E poi la scintilla. La voglia di non mollare, amplificata da una presenza speciale in tribuna: suo padre, fatto capitato solo una volta in tutto l’anno.
“La mia preparazione non cambia – ha assicurato Tyrtyshnyk – ma certo, mi fa piacere fare meglio quando lui c’è. Vincere la partita e poter parlare dopo con lui dà più emozioni. Alla fine, voglio giocare bene sempre. Posso fare meglio? Sempre. Posso tirare di più”.

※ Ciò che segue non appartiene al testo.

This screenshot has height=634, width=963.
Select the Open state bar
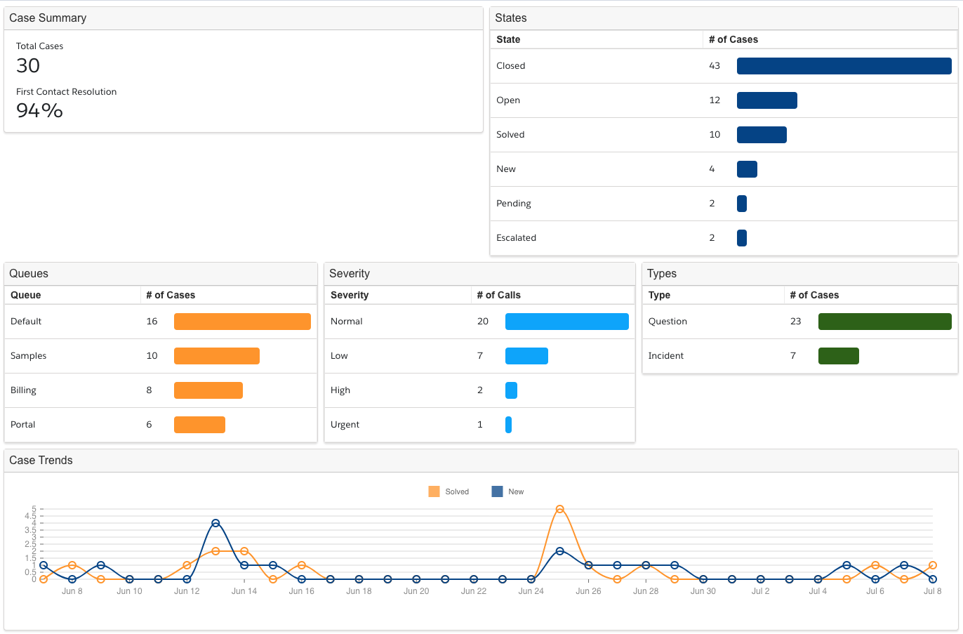(x=766, y=100)
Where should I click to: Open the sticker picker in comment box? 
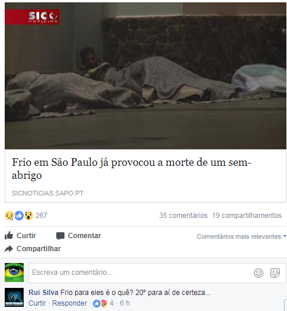pyautogui.click(x=275, y=273)

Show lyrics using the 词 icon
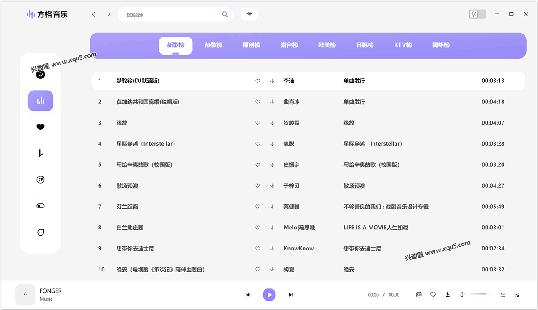pyautogui.click(x=419, y=295)
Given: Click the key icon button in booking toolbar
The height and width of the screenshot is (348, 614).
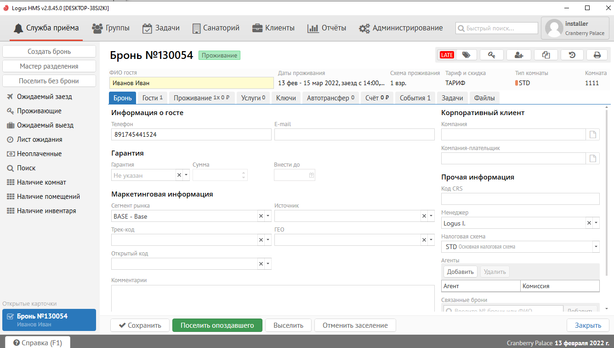Looking at the screenshot, I should 492,55.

Il dato che preoccupa è sotto gli occhi di tutti. Per mesi, vincere fuori casa era stato il marchio di fabbrica della Catanzaro Academy. Poi, qualcosa si è rotto.
“Nell’ultimo periodo la situazione si è ribaltata – ha ammesso il condottiero – Siamo diventati imbattibili in casa e purtroppo più che battibili fuori casa”.
“La chiave per invertire il trend in trasferta è solo una: un approccio alla gara degno dei playoff, maturo, intenso, agonista. Non possiamo sempre rincorrere”.
A poche dalla battaglia finale del PalaMalè di Viterbo, Tyrtyshnyk lancia il messaggio più importante, quello ai tifosi e al presidente.
“Non dobbiamo pensare al futuro – taglia corto la guardia – Dobbiamo pensare alla prossima partita e vincerla una alla volta. Anche se passiamo il turno, lì bisognerà vincere due partite. Una alla volta. Ogni partita è diversa dall’altra, anche contro la stessa squadra. Loro cambieranno difese e attacco. Dobbiamo essere più tranquilli, più lucidi e più uniti”.
E sulla promessa: “Io dalla mia parte darò il 110%. Posso essere responsabile solo per me stesso. Poi chiederò lo stesso a tutti i miei compagni e all’allenatore. Promessa”.